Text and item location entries
☆ ☆ ☆ ☆
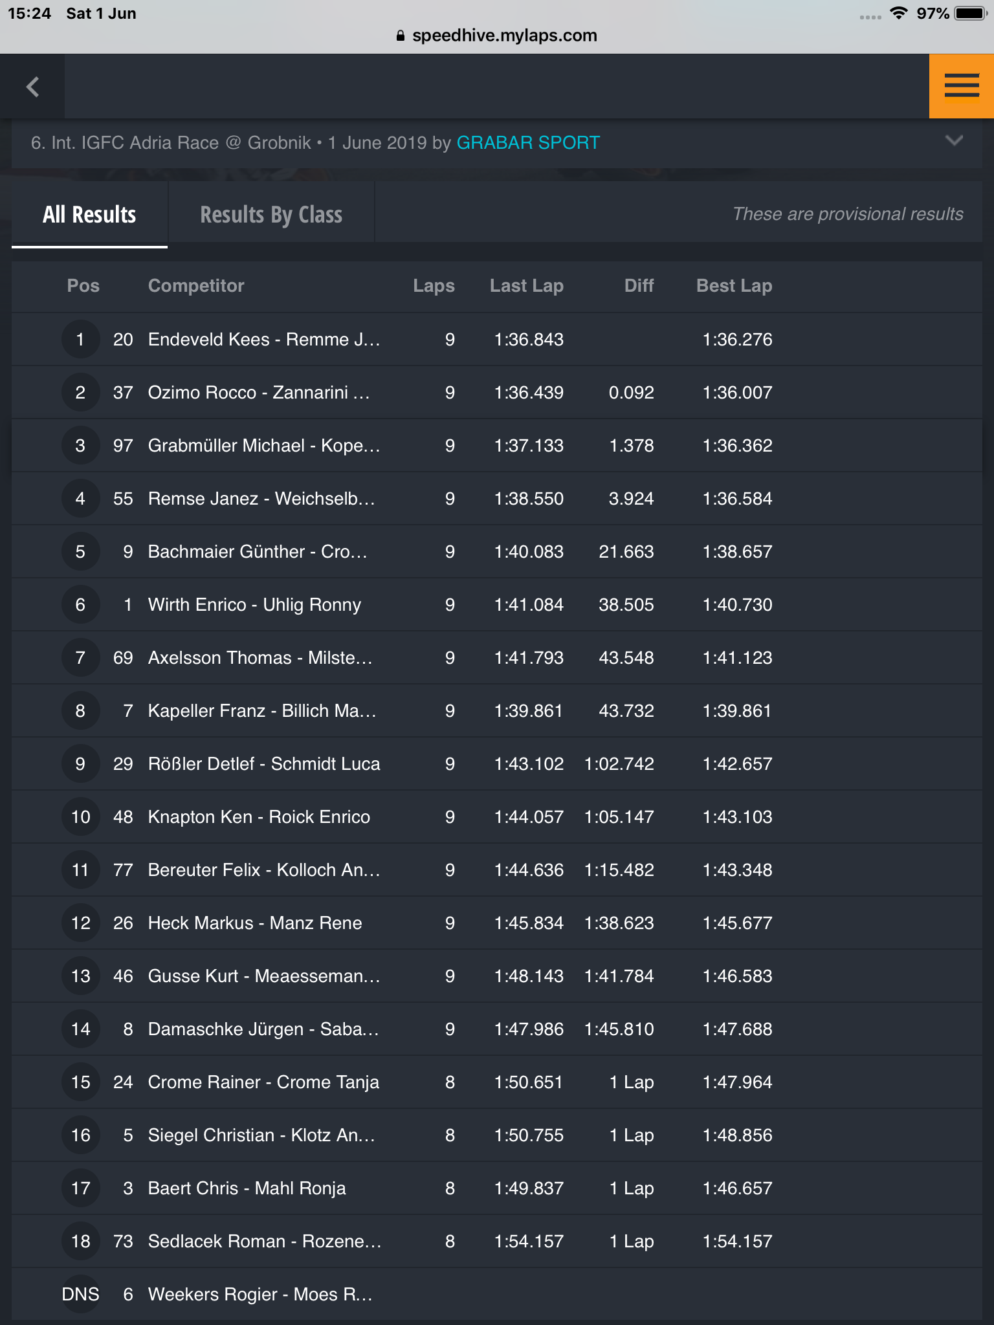
Task: Open the Wirth Enrico - Uhlig Ronny row
Action: [497, 605]
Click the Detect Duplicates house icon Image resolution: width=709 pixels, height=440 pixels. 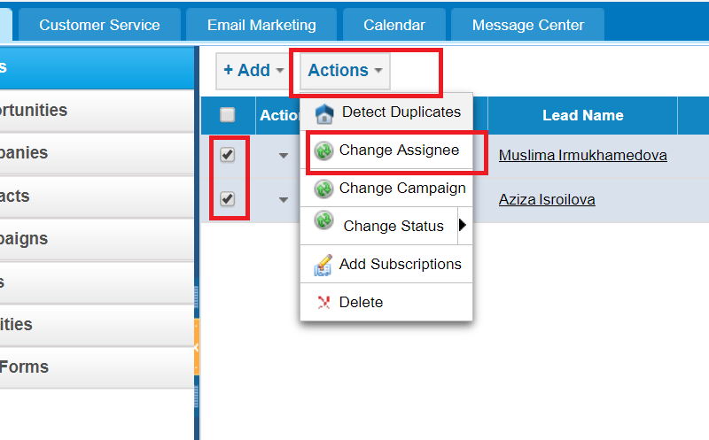324,113

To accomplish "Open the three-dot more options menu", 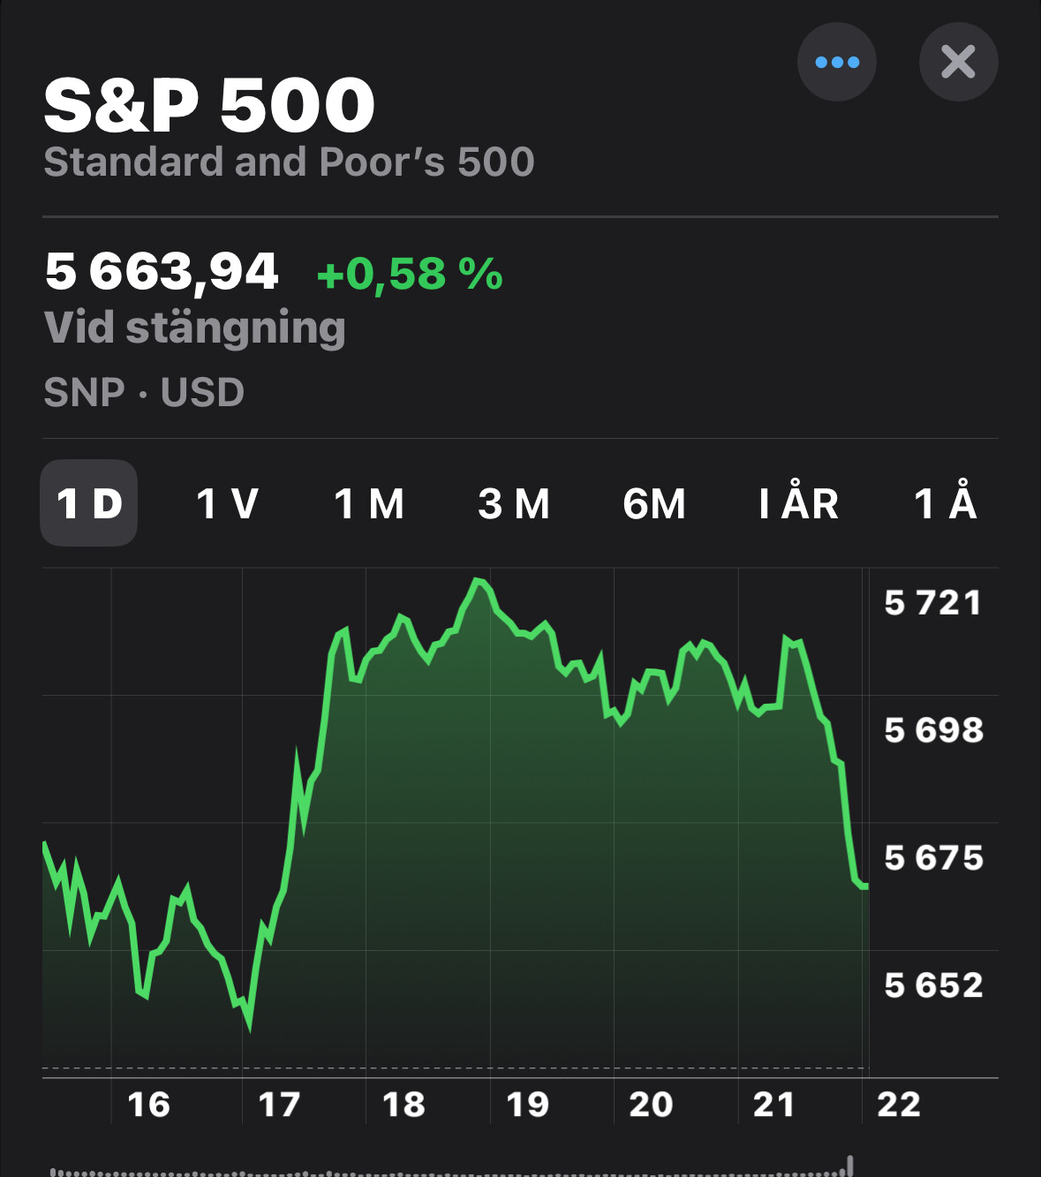I will coord(836,62).
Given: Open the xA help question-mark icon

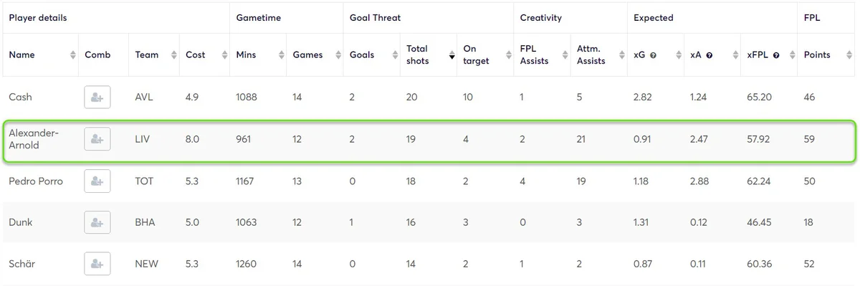Looking at the screenshot, I should [709, 55].
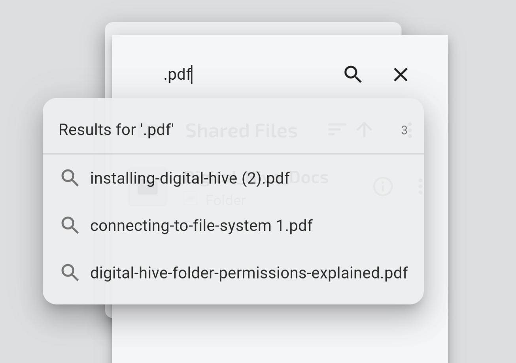Viewport: 516px width, 363px height.
Task: Click the "Results for '.pdf'" heading
Action: pyautogui.click(x=116, y=130)
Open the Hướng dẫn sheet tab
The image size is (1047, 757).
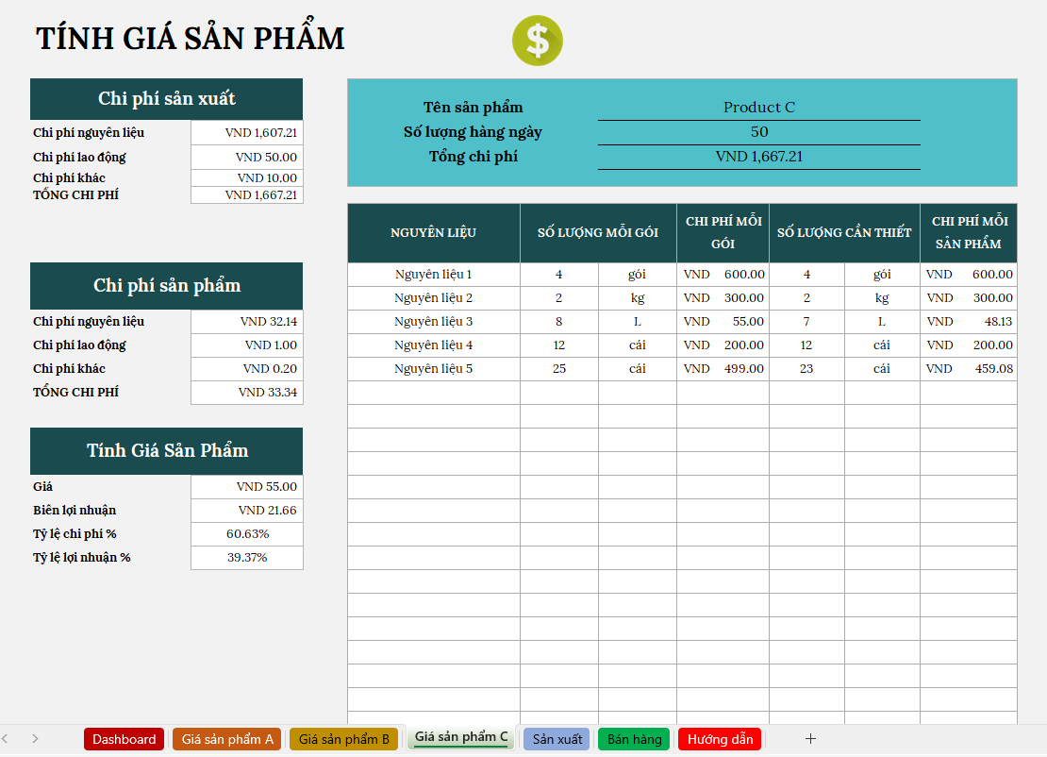click(x=720, y=739)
☆ ☆ ☆ ☆
Start at the line that has "Open the Hướng dẫn sheet tab" and go through the last line of the records, copying every line, requests included. Multiply each coordinate in the answers by 0.65 and round to whole numbers, with halves rounded up, and leave the pictures out.

Open the Hướng dẫn sheet tab
The image size is (1047, 757).
click(x=468, y=480)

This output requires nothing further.